= REQUIRED WORK =
Once the line with "You are a computer-use" is reached, output it and every line after it, exactly, through the end of the records below. Pictures are skipped.

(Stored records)
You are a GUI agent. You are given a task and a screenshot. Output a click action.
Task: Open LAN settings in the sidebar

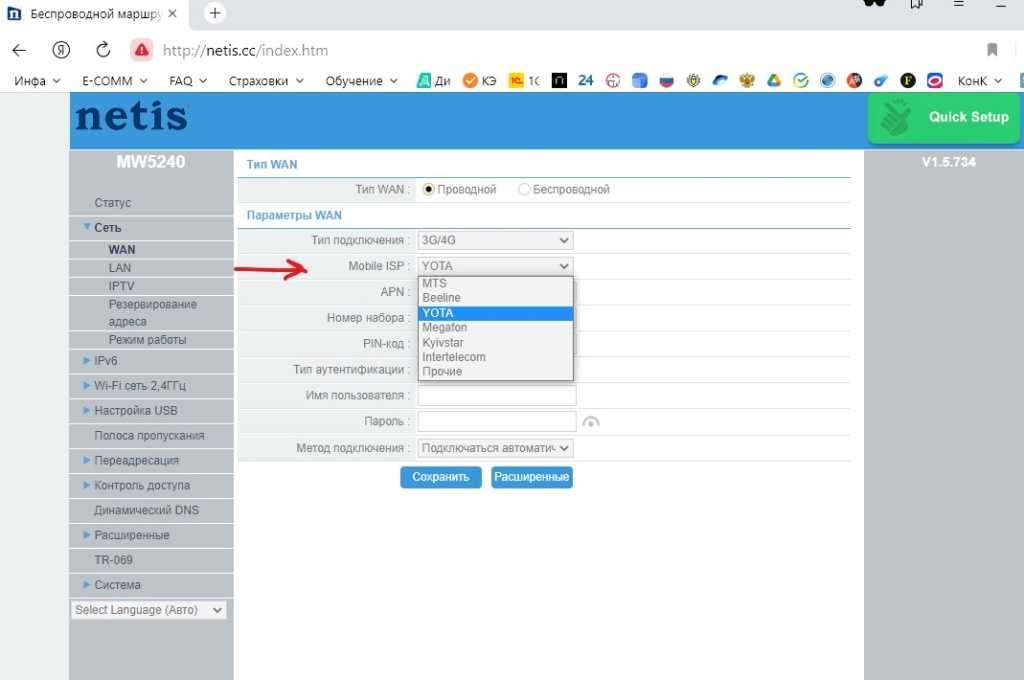click(120, 268)
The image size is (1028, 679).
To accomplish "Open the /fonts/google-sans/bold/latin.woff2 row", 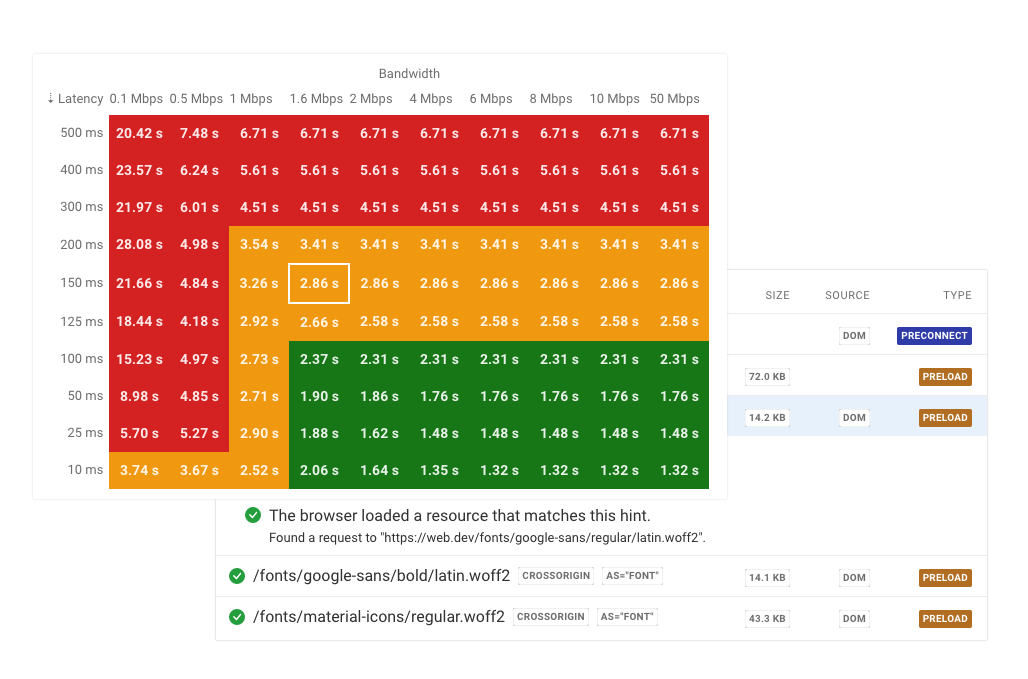I will (x=381, y=576).
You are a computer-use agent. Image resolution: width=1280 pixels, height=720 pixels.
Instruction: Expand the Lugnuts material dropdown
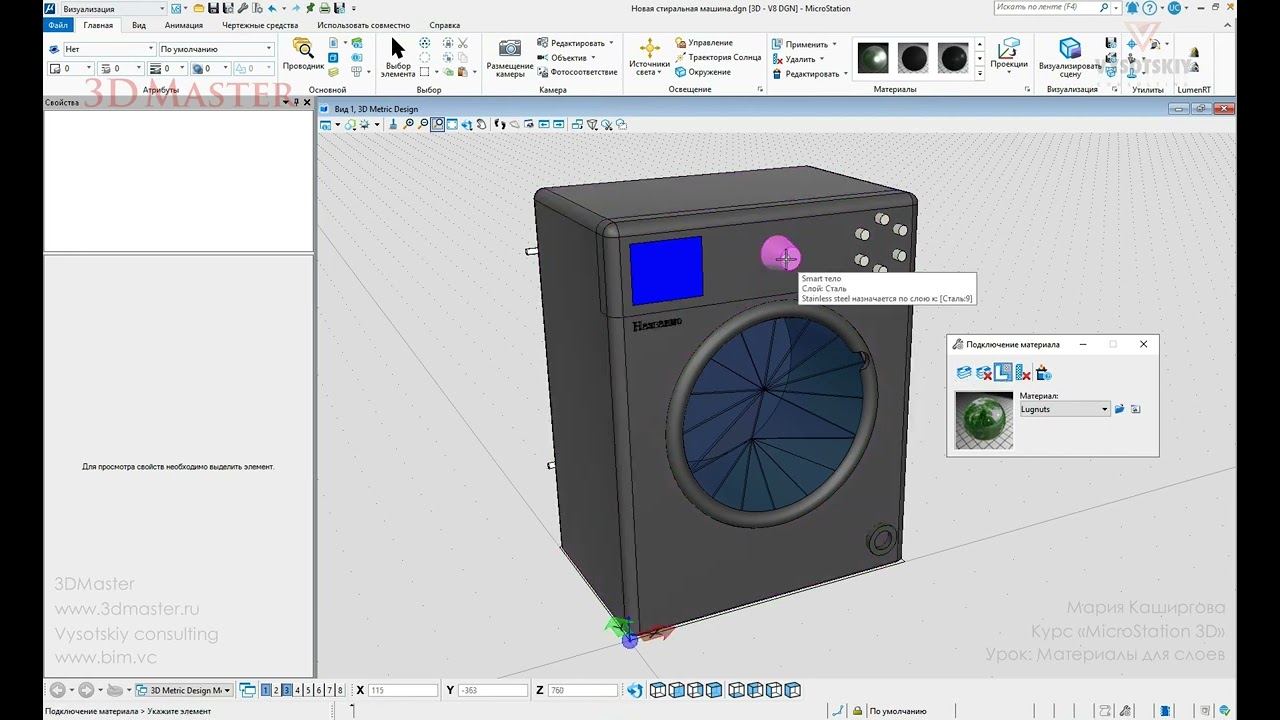click(1104, 409)

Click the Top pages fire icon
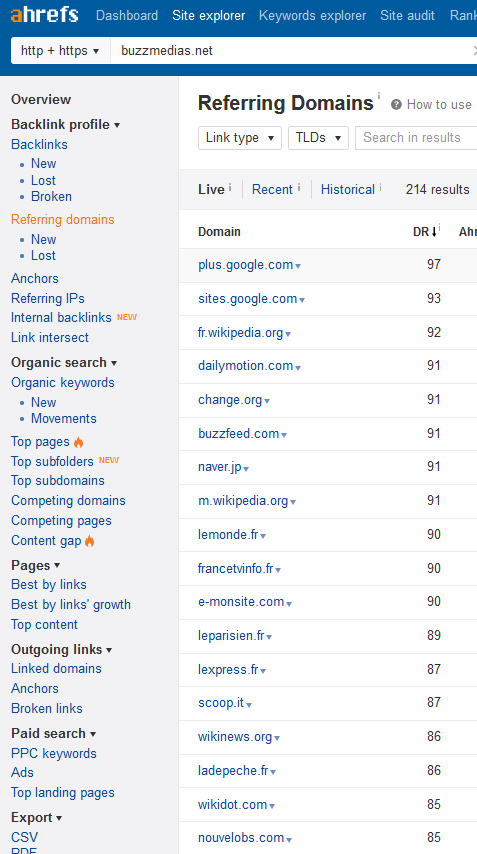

= SOLUTION FOR THIS EXERCISE =
You are a computer-use agent. Image resolution: width=1280 pixels, height=720 pixels.
Instruction: Expand the Lugnuts material dropdown
click(1104, 409)

Click the Top pages fire icon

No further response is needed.